Selon Pravind Jugnauth, ce verdict va encore plus loin car il vient établir une frontière maritime permanente par rapport à l’archipel des Chagos et vient consolider le statut de Maurice comme un État côtier souverain. «J’espère que nous pourrons travailler avec les Maldives pour protéger et préserver l’environnement marin dans la région des Chagos. Cela va aussi nous permettre de travailler sur un plan pour le relogement aux Chagos afin que les compatriotes puissent retourner y vivre.»
Les compagnies de pêche pointées du doigt ?
Si c’est motus et bouche cousue du côté du gouvernement concernant les allégations de corruption, Alan Ganoo, ministre des Affaires étrangères, n’a eu d’autre choix que de répondre vaguement à une question de la presse sur le sujet lors d’une de ses sorties cette semaine. S’il dit avoir pris connaissance de ces allégations dans la presse, mais qu’il ne peut pas interférer dans les affaires maldiviennes, il souhaite attendre une copie des travaux parlementaires maldiviens avant de faire plus de commentaires. Toutefois, Alan Ganoo a déclaré que si certains accusent le gouvernement mauricien d’avoir payé ce pot-de-vin, d’autres pointent du doigt les compagnies de pêche qui opèrent dans la zone concernée. Suite à cette déclaration, la Sustainable Tuna Association a sorti un communiqué pour nier toute implication dans cette affaire.
Ces allégations de pot-de-vin interviennent alors que Maurice et les Maldives sont pris dans un contentieux sur la délimitation des eaux territoriales. Quel regard jetez-vous sur cette affaire ?
Il s’agit d’accusations d’une extrême gravité, d’une corruption très élevée. Il y a des éléments très troublants : d’abord, c’est une accusation visant le gouvernement de Maurice par des hommes politiques étrangers. On ne prend pas à la légère les dirigeants d’un autre pays. Les faits ont été dénoncés à la justice maldivienne et ont aussi été portés à la connaissance du Tribunal international du droit de la mer. À ma connaissance, l’auteur des accusations n’a pas été poursuivi pour diffamation ou propagation de fausses nouvelles. Les faits n’ont pas été démentis par les principaux protagonistes de l’affaire. Et l’accusation de corruption donne une explication à un changement drastique de position du président maldivien, changement qu’on pourrait difficilement expliquer par une autre logique.
Quelles répercussions peuvent avoir ces allégations de «secret deal worth USD 500 millions» sur Maurice ?
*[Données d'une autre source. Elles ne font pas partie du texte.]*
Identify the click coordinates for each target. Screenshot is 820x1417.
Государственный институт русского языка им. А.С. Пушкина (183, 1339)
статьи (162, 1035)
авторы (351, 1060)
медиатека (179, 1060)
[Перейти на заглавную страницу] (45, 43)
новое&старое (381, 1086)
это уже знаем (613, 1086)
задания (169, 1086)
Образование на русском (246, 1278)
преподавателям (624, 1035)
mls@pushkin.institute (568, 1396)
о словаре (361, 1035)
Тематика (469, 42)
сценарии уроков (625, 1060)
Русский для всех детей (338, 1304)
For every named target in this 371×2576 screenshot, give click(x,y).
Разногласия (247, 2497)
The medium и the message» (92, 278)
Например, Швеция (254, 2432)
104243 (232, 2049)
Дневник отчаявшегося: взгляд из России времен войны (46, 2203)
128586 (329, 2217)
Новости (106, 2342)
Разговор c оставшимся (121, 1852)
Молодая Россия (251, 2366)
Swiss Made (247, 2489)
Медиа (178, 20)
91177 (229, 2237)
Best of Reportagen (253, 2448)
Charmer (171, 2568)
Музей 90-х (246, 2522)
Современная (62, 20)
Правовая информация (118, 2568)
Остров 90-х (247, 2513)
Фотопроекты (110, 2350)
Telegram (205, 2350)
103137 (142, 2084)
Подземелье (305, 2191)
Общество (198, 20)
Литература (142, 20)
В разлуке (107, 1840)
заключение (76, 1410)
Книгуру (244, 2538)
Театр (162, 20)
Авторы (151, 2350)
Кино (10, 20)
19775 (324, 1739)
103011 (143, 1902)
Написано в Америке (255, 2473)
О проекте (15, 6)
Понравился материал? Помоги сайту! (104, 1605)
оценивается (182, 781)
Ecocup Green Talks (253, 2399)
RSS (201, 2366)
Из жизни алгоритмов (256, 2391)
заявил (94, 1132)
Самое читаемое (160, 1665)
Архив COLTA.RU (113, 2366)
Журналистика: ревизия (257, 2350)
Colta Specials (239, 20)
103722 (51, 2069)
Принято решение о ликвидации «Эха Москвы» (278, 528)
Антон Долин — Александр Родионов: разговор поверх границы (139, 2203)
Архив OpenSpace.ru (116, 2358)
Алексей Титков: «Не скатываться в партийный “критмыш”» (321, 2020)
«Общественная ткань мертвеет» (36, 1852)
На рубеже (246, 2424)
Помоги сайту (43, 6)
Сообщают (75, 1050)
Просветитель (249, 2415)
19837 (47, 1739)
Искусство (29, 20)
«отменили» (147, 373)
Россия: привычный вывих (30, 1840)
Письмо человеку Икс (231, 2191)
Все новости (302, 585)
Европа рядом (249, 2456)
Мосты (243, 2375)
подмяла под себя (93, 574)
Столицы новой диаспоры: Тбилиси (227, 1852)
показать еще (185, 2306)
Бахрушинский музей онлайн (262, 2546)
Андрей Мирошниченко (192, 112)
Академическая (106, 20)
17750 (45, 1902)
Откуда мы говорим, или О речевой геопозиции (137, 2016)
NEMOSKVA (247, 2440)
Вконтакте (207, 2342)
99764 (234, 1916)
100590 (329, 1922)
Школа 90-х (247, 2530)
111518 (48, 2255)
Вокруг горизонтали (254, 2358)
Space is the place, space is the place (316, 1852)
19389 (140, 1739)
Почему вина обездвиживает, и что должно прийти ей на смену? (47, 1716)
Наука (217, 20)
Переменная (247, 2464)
Pour l’image de Maurice, c’est catastrophique. La communauté internationale est silencieuse mais regarde et se fait une idée, indépendamment de la justice.
Le Premier ministre ne devrait-il pas s’expliquer sur ces accusations ?
Pravind Jugnauth donne l’impression qu’il ne peut s’expliquer sur cette affaire de peur d'entrer en contradiction avec ce que le président maldivien pourrait déclarer dans son pays. Le droit au silence est hélas retenu contre la personne qui l’exerce dans le monde politique.